その意味で期待しているのは、前回ご説明した伝統的・オーディナリーなワクチンの中の、不活性化ワクチンや成分ワクチンの開発が、速度については核酸ワクチンなどに比べればゆっくりですが進んでいることです(成分ワクチンについては国内では塩野義製薬、国立感染研究所)。これは年内に臨床試験入りするそうです。それから中国でも不活化ワクチンの開発が走っていますよね(中国医薬集団=シノファーム傘下の「中国生物技術(CNBG)」が、第三相の臨床試験をペルーで開始したと発表)。
編集Y:これ(上図)が従来のワクチン開発スケジュールと、現状との比較ですか。10倍速で進む大きな理由は、治験(テスト)期間の短縮なんですね(参考:「治験の3つのステップ」)。
峰:ワクチンの開発レース、特に核酸ワクチンの場合は「どこが最初にワクチンを開発するか」という、科学大国ぶりを見せつける効果を狙っているところもあるように思います。言わせてもらえば「スプートニクと一緒」だと。一方で、不活化ワクチンや成分ワクチンが出てくれば、こっちは安全性や副反応については経験からおおむね「予測」ができるものなんですね。こちらが上市(販売)されるのは、来年の夏か秋になっちゃうと思うんですけれど……。

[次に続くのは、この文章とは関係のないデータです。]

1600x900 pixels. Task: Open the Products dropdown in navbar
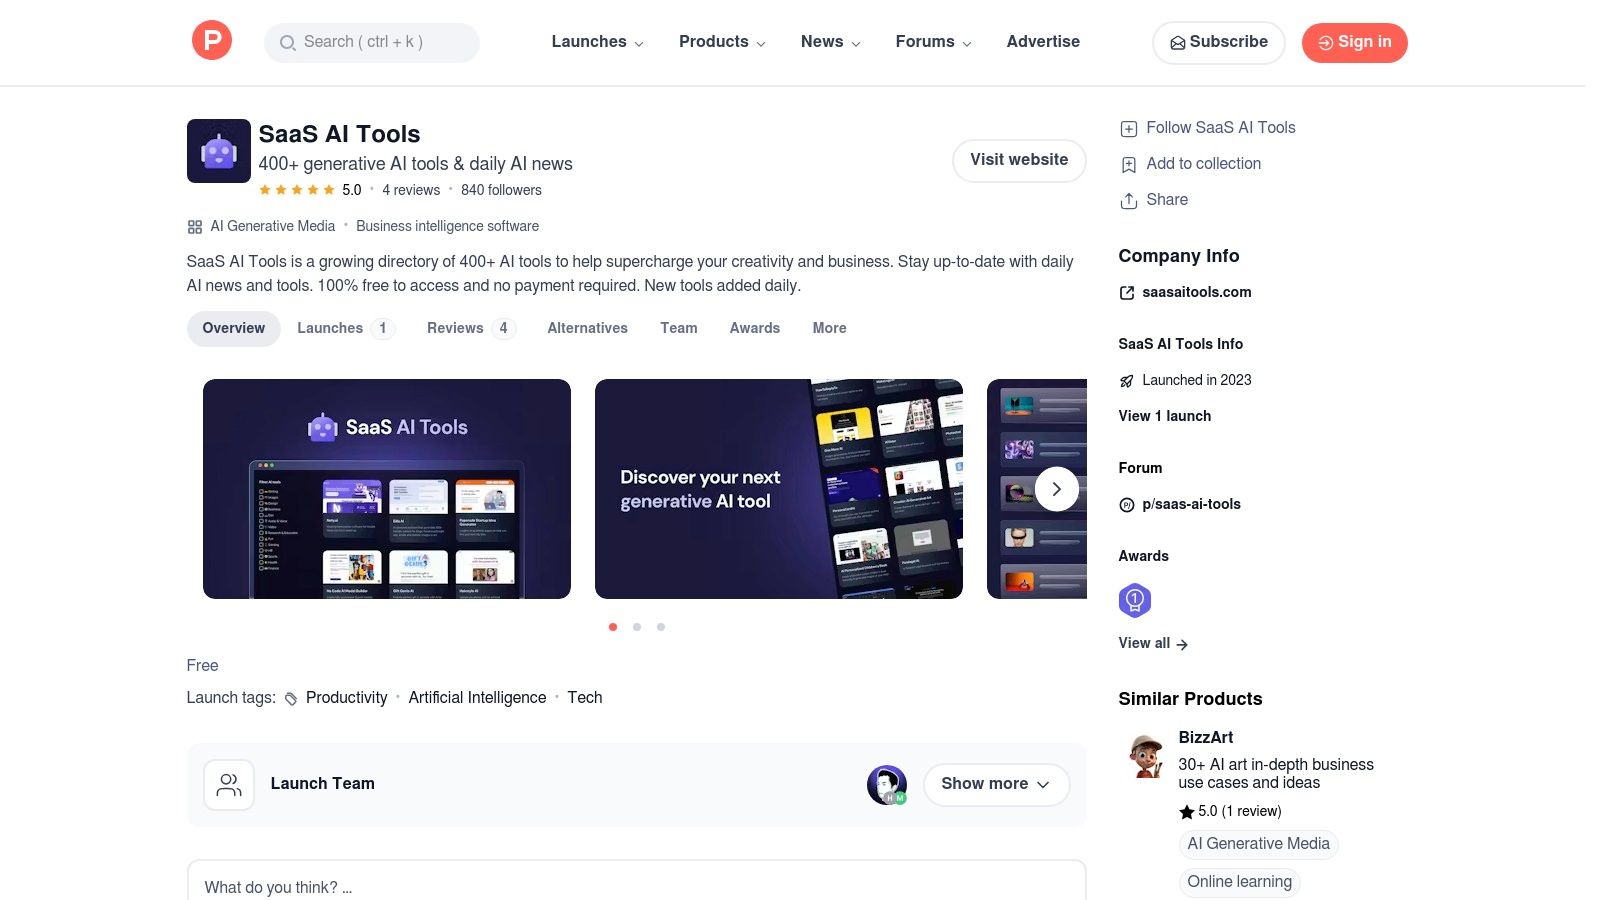tap(722, 42)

編集Y:ちなみにですが、核酸ワクチンやベクターワクチンの接種後、不活化ワクチンや成分ワクチンを併用することには、リスクはありそうなんでしょうか。あ、この冬にはインフルエンザのワクチン接種もありますね。ワクチンは、時差をおかずに打っても問題は原理的に起こらないんでしょうか。

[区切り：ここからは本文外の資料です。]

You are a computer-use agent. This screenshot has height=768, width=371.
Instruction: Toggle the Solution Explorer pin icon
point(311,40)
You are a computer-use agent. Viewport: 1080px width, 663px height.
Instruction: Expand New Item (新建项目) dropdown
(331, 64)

峰:これは多分問題にはならないと思われます。ワクチンの同時接種や異時接種でもそれぞれのリスクは大して変わらないことは知られています。
不活化ワクチン登場まで持久戦を続けられるか
編集Y:さて、前回ちらりと触れましたが、これから日本が取るワクチン戦略について伺いたいと思います。
峰:はい。
編集Y:ノーリスク志向が強い日本では、副反応が発生すると社会がパニックを起こして、接種がいきなり止まってしまう恐れがあります。そして、新しい技術である核酸ワクチンやベクターワクチンは、実際に副反応が起きる恐れがかなり高い(前回参照)。

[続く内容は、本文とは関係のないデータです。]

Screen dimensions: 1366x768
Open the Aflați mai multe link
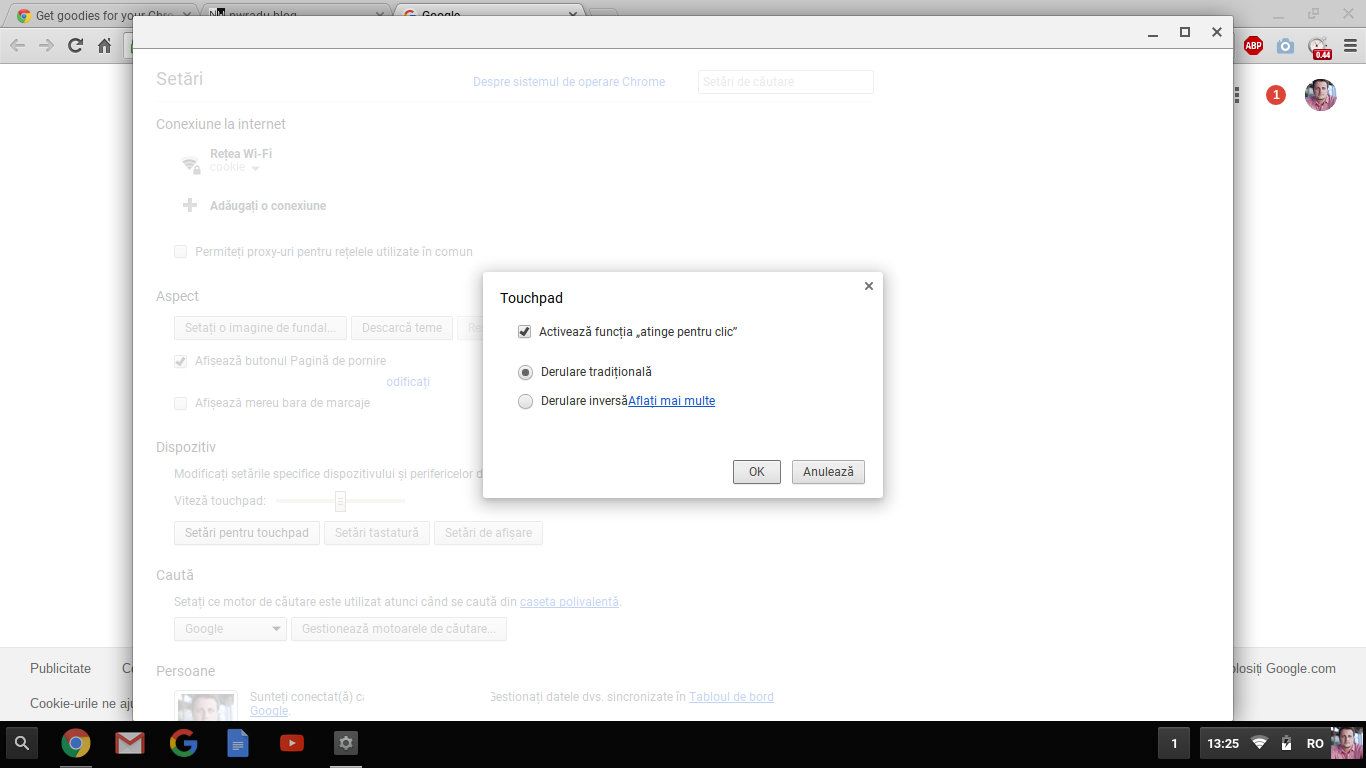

インタビュー後の9月9日、アストラゼネカとオックスフォード大学が試験中で、日本政府が購入を予定しているベクターワクチンの「AZD1222」は、治験者の中に深刻な有害事象が発生したとして、最終段階に入っていた臨床試験を中断。その後12日に、英国での治験を再開すると発表した。
そこで、日本としては、米国・欧州や中国、ロシアなどが核酸ワクチンで大規模な社会実験をやってくれている間は、籠城戦を戦い抜ける必要最低限の導入で済ませて、より安心な成分ワクチンなり不活化ワクチンの完成を待つ……というのも手かなと思うのですが。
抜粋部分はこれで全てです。